*Problem set*:
**a.** List the topics of the three questions Francisco from BNP Paribas asks in the call transcript.
**b.** Please answer these questions from the call transcript, one answer a line, marked the same way:
(i) What volume reduction in Europe in Q3 is cited?
(ii) In what year did the company demonstrate its ability to integrate the Allied bolt-on acquisition?
(iii) What does the speaker say pollutes the Q4 group sales bridge?
**c.** Reproduce the call transcript from "Thanks. Maybe one" to "will take them.".

*Document section*:
————

I think we can add, when you ask about the margin, just to remember that the margin improvement does not only come from pricing power. And this is also what we wanted to show with the last slide on the pillars with the bridge. We have the activity pillar, and it is suffering now, but it will come back. And we have the PAP pillar that is really our internal pillar to reduce production cash costs over the year. And we have been delivering that for years now, and we will continue.
Thanks. Maybe one follow-up if I can. Allied Glass seems to have been a very good acquisition in terms of your strategy and slotting in. Do you see opportunity for more M&A like that?
I mean. First of all, stepping back, I think what was interesting with Allied, so it's a positioning, new territory, and we have demonstrated in 2023 our ability to make good integration of this bolt-on acquisition. So obviously, it's giving us some ideas. And as we have always said, we are continuously making some screening of some opportunities, and if there are ones, we will try to get them. Each time, it has to make sense. It has to create value. It has to be relevant and consistent with our strategy. But yes, we are looking for that. It takes time. It needs to be aligned with a target.
As we always said, we are looking for opportunities, and if there are some, we will take them.
Thank you.
Thank you. Once again, ladies and gentlemen, if you would like to ask a question, please press star one on your telephone keypad. Thank you. We'll now move on to our next question from Francisco with BNP Paribas. Please go ahead.
Hello. Good morning. I have three questions, if I may. The first question is, if you could give a little bit more color on what has been the impact of the curtailing production in Q4 in your activity in volumes in EBITDA. The second question is, if I look at your nine-month figure in terms of volume contribution in sales and the Q4 sorry, and at the end of the year, the Q4 result in a positive volume contribution, could you explain to us what was the impact of this? And last but not least, also, I saw that receivable has declined significantly. So if you could give us also a reason for such a big decline. Thank you.
Okay. Thank you. Thank you, Francisco, for your questions. Please do not hesitate if I forget something, especially about the first one. So I think your question was about Q4 and adjustment of production and production costs. So in fact, we had the Q4 very much in line with the Q3 in terms of activity, in terms of volumes. And I will come back to your next question about the activity impact in the sales. But if we look at Europe, we had a volume reduction in Q3 we commented that was around 10%. And basically, Q4 and that's not a surprise. That is what we anticipated was a little bit better but very much in line.
What we already said in October is that we adjust our production level in order to keep our inventory basically at the level they had at the end of H1 because we needed to rebuild inventory. We did so in H1 2023. We are keeping the right level of inventory and the right quality also of inventory to address 2024. So basically, in Q4, we did exactly the same as in Q3 regarding to that. Now regarding the sales bridge and the nine months versus the full year. In fact, when we look at the group sales bridge, Q4 is basically polluted by Argentina with some hyperinflation bookings. So if we look at if we would see a Europe bridge, there, you would see a negative Q4 in the activity pillar. So Latin America is offsetting, in fact, the effect.

————

*Provided data*:
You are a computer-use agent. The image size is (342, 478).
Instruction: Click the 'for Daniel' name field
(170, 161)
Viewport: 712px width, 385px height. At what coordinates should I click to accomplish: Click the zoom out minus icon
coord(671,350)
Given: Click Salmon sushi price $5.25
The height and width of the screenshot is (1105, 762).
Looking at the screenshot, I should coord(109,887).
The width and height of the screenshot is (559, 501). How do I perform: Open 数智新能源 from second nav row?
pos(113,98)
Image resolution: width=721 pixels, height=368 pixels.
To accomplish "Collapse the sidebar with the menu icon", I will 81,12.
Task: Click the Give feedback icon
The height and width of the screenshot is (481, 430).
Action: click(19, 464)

————

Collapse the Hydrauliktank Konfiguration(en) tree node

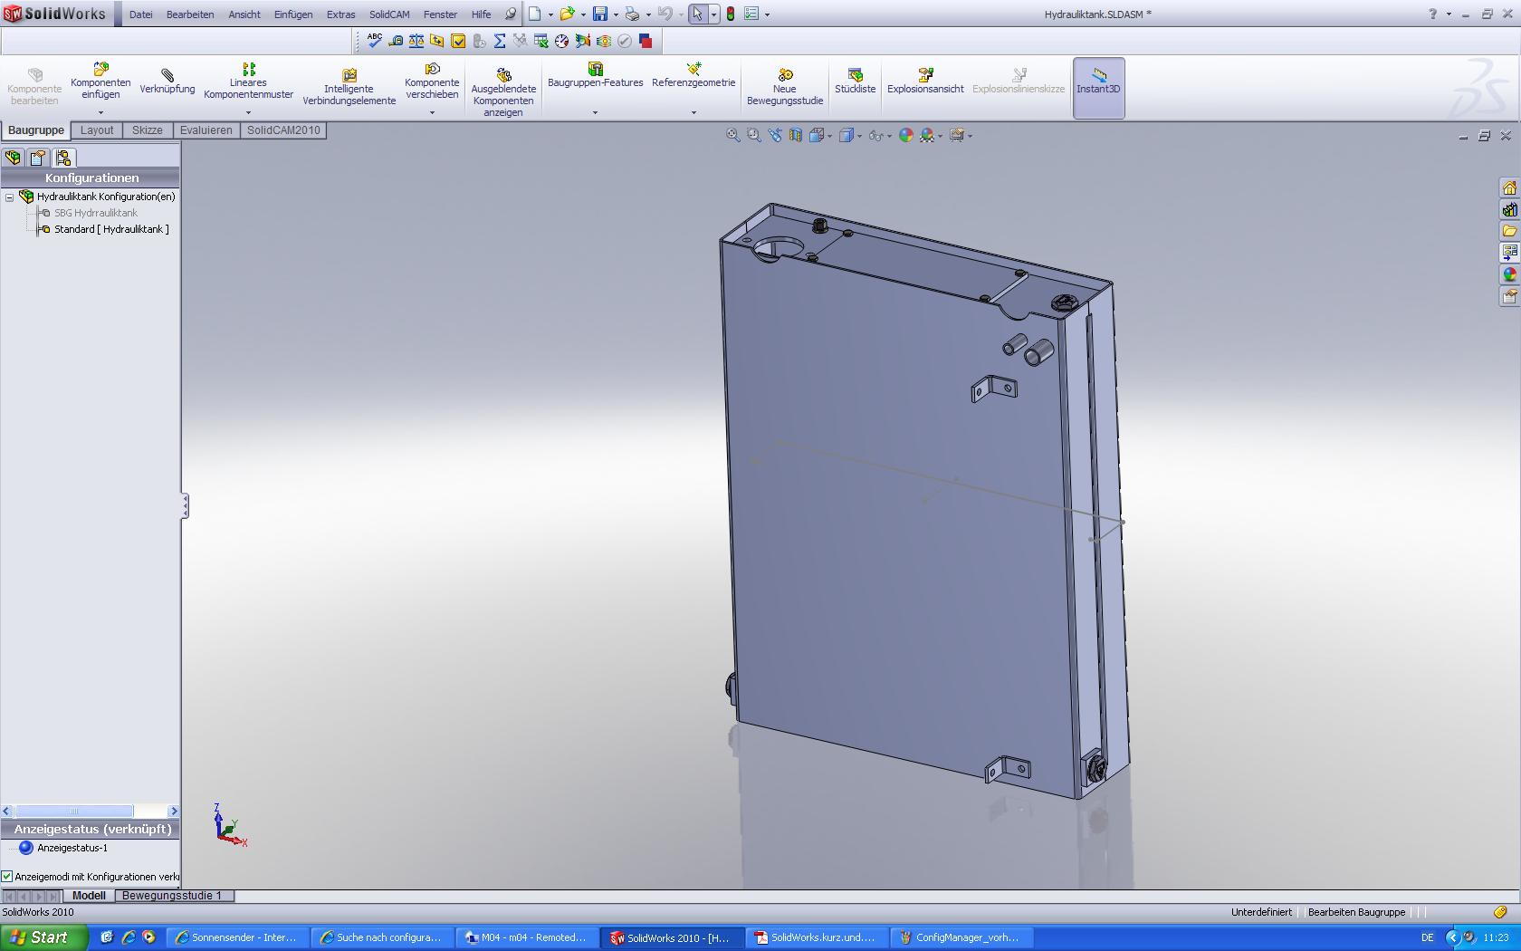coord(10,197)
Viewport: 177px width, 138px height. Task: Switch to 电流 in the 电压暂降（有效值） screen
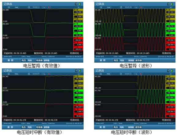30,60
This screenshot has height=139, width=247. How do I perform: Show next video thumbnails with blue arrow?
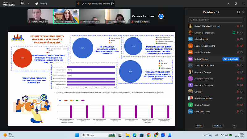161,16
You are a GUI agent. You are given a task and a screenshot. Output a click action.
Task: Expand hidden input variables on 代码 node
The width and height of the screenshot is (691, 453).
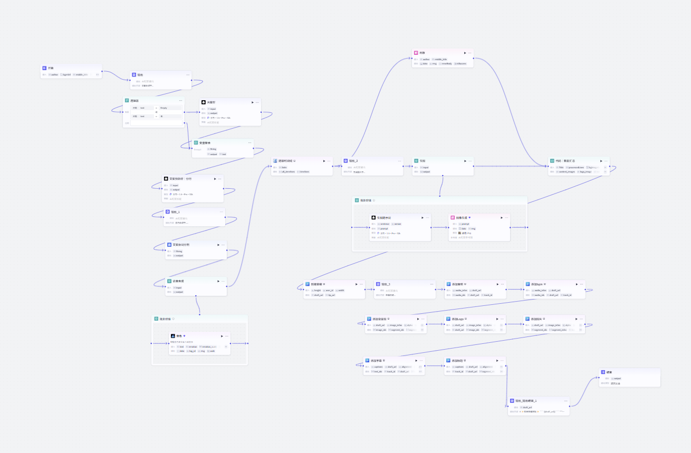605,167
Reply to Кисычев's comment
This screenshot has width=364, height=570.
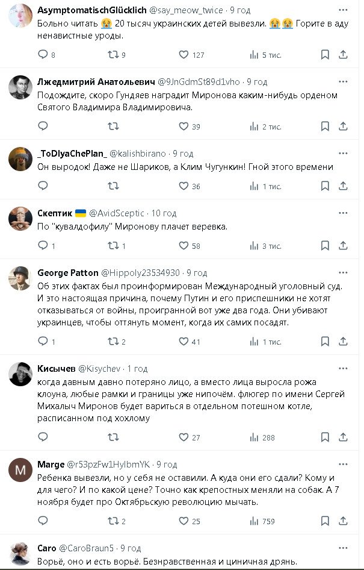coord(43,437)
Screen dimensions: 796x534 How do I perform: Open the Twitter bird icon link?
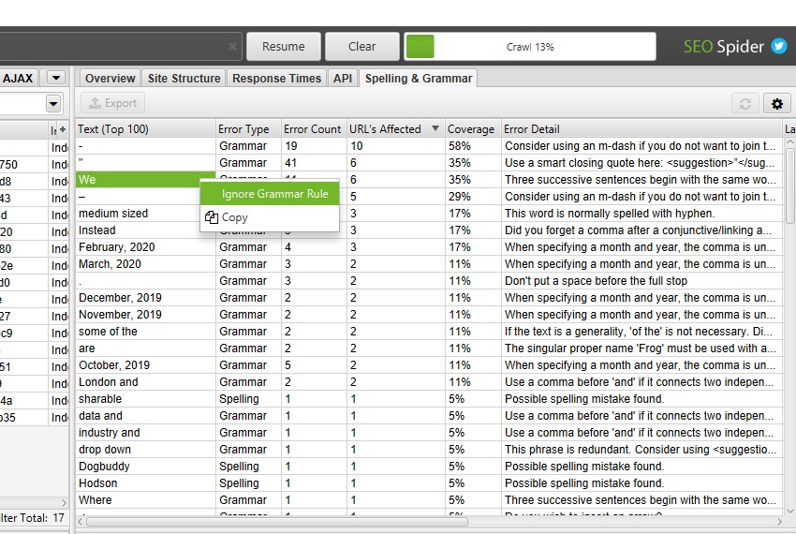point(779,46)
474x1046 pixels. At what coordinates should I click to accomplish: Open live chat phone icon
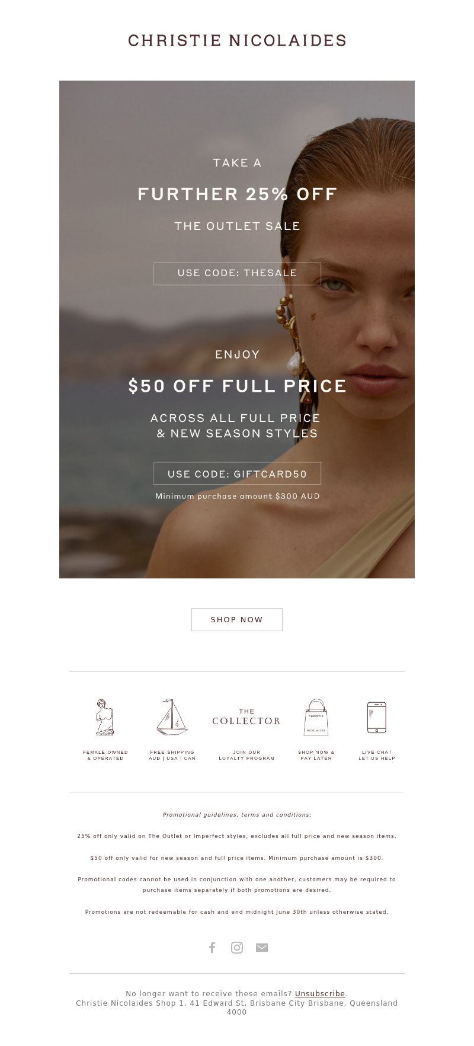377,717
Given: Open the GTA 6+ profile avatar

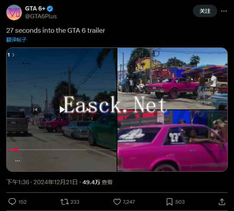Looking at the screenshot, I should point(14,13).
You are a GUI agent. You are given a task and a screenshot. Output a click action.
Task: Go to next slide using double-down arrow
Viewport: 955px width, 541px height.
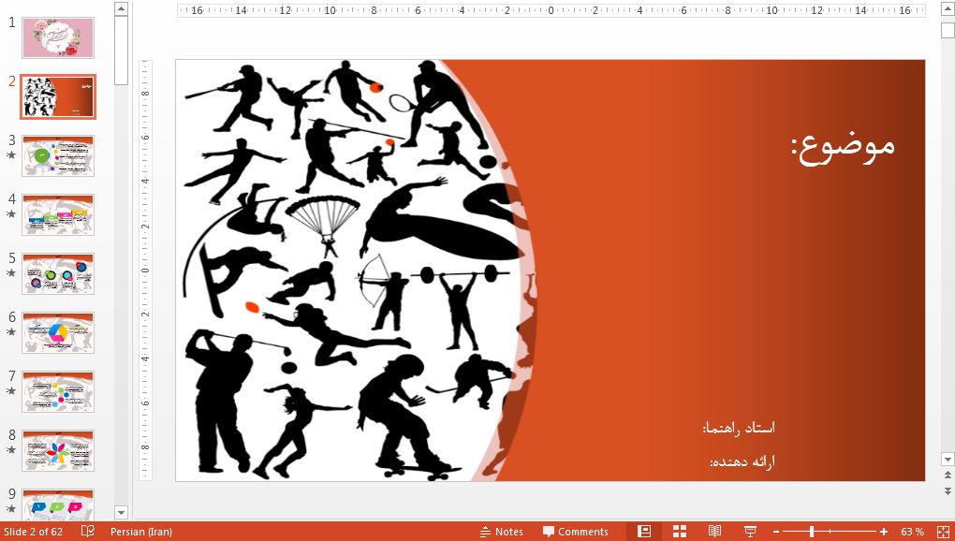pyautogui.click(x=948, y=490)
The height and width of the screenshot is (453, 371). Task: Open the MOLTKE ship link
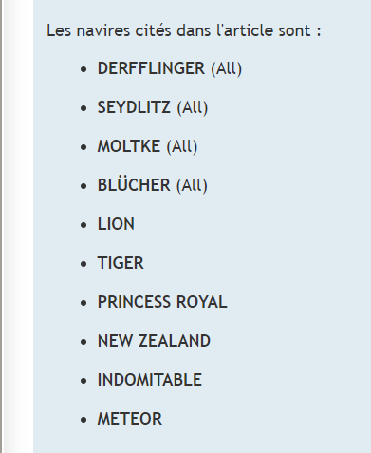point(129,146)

————

*Results for the exercise*:
**a.**
1. The impact of curtailing production in Q4 on activity, volumes and EBITDA
2. How the nine-month volume contribution in sales compares with the positive Q4 and full-year volume contribution, and what caused that
3. The reason for the significant decline in receivables

**b.**
(i) Around 10%.
(ii) 2023.
(iii) Argentina, with some hyperinflation bookings.

**c.**
Thanks. Maybe one follow-up if I can. Allied Glass seems to have been a very good acquisition in terms of your strategy and slotting in. Do you see opportunity for more M&A like that?
I mean. First of all, stepping back, I think what was interesting with Allied, so it's a positioning, new territory, and we have demonstrated in 2023 our ability to make good integration of this bolt-on acquisition. So obviously, it's giving us some ideas. And as we have always said, we are continuously making some screening of some opportunities, and if there are ones, we will try to get them. Each time, it has to make sense. It has to create value. It has to be relevant and consistent with our strategy. But yes, we are looking for that. It takes time. It needs to be aligned with a target.
As we always said, we are looking for opportunities, and if there are some, we will take them.